Les magazines sportifs ont beau chaque hiver nous ressortir leurs lots de "skieurs de l'extrême", adeptes des bosses, du hors piste et de tout ce qui glisse, pourvu que ça permette de porter un bonnet ridicule voire une plume dans le derrière, c'est dans la descente que réside encore et toujours la vraie audace. Il faut avoir été en haut d'une piste olympique, avoir tâté le vertige d'un mur de départ pour comprendre qu'il n'est pas nécessaire d'en rajouter. Dommage d'ailleurs que, malgré des progrès indéniables, les caméras rendent si mal les reliefs et les pourcentages hallucinants des pistes où les meilleurs jouent les funambules.

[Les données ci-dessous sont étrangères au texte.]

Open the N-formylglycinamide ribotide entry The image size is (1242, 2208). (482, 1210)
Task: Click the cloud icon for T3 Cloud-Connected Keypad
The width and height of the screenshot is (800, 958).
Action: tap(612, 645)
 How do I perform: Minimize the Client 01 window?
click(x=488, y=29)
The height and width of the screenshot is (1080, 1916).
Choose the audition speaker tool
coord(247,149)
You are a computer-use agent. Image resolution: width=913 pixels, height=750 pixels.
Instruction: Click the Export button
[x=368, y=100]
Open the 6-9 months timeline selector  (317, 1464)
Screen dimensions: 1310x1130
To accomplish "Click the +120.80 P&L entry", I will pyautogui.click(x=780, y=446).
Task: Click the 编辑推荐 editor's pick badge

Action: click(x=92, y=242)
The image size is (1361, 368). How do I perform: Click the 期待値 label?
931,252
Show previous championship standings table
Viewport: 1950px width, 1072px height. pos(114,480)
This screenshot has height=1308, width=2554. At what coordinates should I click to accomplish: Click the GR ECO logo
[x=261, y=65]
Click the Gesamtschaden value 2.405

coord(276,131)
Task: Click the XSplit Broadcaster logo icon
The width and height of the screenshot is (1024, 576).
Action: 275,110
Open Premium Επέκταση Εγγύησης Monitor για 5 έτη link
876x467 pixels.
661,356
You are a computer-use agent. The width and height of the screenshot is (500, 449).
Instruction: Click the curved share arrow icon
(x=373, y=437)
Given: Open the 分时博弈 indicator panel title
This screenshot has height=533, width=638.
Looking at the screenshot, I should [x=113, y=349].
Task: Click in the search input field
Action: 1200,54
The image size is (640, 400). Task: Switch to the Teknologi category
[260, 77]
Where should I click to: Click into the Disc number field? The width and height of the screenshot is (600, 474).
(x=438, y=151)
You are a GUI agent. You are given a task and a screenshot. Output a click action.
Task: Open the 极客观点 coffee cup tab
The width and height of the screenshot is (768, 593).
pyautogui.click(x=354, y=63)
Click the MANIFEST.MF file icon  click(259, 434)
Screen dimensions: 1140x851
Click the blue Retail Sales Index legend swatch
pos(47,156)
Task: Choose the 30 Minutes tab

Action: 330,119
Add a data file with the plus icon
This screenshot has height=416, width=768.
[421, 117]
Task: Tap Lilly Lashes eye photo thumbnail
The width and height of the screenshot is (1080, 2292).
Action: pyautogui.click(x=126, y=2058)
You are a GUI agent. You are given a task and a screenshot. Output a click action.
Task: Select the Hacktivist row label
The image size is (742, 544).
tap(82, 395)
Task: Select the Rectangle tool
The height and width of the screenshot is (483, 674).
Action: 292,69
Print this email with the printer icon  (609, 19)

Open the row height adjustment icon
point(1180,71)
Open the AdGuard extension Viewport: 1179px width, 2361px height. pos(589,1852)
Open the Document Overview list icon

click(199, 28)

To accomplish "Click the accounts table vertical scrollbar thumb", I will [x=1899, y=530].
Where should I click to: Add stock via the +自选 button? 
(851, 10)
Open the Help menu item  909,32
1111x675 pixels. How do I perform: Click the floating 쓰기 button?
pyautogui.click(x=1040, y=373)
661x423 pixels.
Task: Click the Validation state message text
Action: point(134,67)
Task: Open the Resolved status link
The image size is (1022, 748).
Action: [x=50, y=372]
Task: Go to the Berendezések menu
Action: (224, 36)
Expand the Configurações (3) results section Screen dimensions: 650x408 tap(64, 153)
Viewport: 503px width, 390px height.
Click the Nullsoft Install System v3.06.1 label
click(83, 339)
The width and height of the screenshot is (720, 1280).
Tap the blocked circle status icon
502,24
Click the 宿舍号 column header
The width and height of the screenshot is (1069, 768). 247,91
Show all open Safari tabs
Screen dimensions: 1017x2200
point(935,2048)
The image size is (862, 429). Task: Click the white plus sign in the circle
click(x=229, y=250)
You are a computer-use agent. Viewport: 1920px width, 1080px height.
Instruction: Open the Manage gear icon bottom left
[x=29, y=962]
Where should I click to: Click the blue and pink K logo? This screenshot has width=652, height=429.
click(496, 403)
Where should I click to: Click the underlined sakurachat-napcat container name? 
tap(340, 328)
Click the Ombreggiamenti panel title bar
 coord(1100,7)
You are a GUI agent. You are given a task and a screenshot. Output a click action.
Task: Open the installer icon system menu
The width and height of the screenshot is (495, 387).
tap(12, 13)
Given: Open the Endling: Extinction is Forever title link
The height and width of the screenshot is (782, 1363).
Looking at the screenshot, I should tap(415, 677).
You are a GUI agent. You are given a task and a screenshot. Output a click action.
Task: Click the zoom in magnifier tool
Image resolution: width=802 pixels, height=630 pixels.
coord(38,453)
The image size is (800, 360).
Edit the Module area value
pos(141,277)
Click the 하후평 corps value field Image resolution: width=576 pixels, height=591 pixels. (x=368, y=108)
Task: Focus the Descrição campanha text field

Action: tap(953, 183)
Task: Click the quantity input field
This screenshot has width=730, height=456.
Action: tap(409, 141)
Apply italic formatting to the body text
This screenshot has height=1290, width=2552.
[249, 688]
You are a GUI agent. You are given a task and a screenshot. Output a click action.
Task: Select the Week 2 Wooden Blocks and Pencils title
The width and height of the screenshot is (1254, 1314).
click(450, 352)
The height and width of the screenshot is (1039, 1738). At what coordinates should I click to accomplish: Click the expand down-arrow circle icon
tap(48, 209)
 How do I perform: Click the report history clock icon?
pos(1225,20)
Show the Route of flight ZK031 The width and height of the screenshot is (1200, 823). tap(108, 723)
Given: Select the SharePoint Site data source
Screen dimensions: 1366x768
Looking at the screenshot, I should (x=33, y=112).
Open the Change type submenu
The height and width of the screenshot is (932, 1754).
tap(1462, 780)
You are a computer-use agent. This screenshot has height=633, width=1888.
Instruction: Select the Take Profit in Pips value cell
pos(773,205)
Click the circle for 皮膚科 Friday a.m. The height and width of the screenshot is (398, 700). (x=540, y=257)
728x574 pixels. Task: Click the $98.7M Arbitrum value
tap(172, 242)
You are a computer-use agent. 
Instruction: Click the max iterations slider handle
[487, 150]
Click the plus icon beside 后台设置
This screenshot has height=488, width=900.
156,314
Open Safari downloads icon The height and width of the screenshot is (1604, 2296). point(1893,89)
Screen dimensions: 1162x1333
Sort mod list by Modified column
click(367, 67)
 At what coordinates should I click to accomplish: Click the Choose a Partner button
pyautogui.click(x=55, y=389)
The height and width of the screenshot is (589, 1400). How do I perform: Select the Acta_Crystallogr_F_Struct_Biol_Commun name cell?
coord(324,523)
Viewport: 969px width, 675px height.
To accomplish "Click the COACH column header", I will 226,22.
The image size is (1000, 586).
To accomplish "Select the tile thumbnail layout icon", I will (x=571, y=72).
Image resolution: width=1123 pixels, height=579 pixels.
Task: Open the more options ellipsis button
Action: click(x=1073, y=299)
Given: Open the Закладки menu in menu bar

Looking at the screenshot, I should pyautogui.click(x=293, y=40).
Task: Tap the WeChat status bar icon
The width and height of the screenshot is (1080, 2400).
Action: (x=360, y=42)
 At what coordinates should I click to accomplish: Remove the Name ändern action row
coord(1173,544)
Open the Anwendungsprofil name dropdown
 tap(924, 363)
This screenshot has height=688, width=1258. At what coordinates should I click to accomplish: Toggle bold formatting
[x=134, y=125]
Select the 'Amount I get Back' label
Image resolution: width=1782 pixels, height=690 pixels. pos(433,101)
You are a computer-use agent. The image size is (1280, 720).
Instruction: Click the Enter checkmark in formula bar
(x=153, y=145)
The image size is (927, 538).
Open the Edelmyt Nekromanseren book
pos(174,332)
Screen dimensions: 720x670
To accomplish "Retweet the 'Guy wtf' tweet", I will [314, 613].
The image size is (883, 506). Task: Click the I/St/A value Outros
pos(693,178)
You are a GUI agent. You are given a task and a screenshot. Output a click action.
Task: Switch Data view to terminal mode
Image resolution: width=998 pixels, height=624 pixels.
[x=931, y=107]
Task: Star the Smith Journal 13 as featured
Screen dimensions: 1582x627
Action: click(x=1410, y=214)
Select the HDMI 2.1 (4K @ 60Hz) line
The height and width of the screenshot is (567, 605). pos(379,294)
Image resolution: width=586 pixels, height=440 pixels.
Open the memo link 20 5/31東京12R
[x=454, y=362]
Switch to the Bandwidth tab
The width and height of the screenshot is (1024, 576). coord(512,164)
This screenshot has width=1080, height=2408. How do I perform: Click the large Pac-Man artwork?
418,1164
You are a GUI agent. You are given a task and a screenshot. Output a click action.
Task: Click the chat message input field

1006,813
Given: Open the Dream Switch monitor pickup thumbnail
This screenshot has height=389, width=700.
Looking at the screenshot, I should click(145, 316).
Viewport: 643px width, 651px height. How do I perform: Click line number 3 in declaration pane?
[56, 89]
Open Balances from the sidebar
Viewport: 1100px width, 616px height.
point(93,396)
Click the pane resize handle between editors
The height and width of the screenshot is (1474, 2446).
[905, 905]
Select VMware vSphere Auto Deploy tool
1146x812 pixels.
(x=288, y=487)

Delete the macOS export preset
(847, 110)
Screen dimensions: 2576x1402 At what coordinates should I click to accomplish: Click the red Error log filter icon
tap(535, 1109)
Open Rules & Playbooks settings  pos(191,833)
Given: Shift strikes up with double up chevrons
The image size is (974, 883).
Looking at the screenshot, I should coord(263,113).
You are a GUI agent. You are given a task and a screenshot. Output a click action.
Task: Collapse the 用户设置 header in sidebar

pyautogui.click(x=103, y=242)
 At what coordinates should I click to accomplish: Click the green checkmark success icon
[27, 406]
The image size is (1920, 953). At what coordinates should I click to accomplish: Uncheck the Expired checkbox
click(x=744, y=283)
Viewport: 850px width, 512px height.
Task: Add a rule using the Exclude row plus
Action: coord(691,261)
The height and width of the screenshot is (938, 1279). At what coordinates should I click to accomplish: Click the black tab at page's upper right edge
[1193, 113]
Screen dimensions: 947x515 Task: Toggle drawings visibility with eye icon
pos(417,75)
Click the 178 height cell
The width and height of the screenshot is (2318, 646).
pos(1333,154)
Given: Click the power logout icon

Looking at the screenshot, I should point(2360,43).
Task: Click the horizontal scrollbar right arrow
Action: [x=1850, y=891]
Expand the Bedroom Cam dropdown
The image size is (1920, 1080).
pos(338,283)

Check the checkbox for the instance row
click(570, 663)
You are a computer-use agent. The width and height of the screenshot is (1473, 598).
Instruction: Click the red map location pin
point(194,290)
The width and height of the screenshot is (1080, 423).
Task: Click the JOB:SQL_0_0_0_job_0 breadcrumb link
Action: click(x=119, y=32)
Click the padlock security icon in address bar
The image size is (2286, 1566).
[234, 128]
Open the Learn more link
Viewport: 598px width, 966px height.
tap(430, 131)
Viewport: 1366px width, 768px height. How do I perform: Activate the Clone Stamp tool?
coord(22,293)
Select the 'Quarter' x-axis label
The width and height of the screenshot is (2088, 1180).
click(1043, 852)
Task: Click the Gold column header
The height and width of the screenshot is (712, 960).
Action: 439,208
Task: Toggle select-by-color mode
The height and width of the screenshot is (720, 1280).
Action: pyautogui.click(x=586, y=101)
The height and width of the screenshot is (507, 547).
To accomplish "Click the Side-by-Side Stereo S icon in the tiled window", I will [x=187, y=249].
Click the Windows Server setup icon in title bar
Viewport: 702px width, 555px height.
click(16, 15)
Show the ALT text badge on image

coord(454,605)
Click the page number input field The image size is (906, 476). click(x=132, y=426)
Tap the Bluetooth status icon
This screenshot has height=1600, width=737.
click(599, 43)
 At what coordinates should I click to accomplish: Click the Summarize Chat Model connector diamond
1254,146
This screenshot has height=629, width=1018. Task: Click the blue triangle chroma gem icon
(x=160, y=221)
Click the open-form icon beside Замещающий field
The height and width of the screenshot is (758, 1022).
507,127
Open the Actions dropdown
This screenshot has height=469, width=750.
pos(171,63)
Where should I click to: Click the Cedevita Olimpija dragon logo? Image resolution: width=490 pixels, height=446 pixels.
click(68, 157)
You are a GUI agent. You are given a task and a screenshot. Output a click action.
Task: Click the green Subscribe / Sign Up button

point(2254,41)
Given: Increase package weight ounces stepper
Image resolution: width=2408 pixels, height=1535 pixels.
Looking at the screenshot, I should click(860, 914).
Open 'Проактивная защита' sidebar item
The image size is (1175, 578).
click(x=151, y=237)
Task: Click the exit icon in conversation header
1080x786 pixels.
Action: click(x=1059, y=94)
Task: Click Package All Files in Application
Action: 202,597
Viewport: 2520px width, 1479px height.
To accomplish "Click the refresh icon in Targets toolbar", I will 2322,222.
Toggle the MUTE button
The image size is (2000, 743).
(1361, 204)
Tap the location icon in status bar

Dans ces conditions, un départ n'est jamais anodin et le doute n'a pas sa place. Or, c'est précisément quand la chute intervient et qu'elle vient sournoisement saper les certitudes que se joue l'avenir du descendeur. Antoine Dénériaz, champion olympique en titre, qui a annoncé sa retraite cette semaine à 31 ans en est le parfait exemple. Sa descente aux enfers n'a suivi que de quelques semaines son sacre inattendu à Turin. Une terrible gamelle et toute la confiance héritée de la plus prestigieuse des médailles d'or volait en éclats. Il avait perdu son "mojo". Définitivement. Le ver était dans la pomme. L'esprit en vrac, après avoir connu les tourments d'un corps déglingué, "Tonio" passait la main, avouant humblement son incapacité à poursuivre plus loin sa carrière. Souhaitons à tous les crétins bondissants jouant les kamikazes médiatiques d'être capables d'en faire autant. Souhaitons surtout aux autres descendeurs tombés ces dernières semaines au champ d'honneur de pouvoir se relever en dépit du démon, qui désormais distille l'appréhension au creux de leur oreille…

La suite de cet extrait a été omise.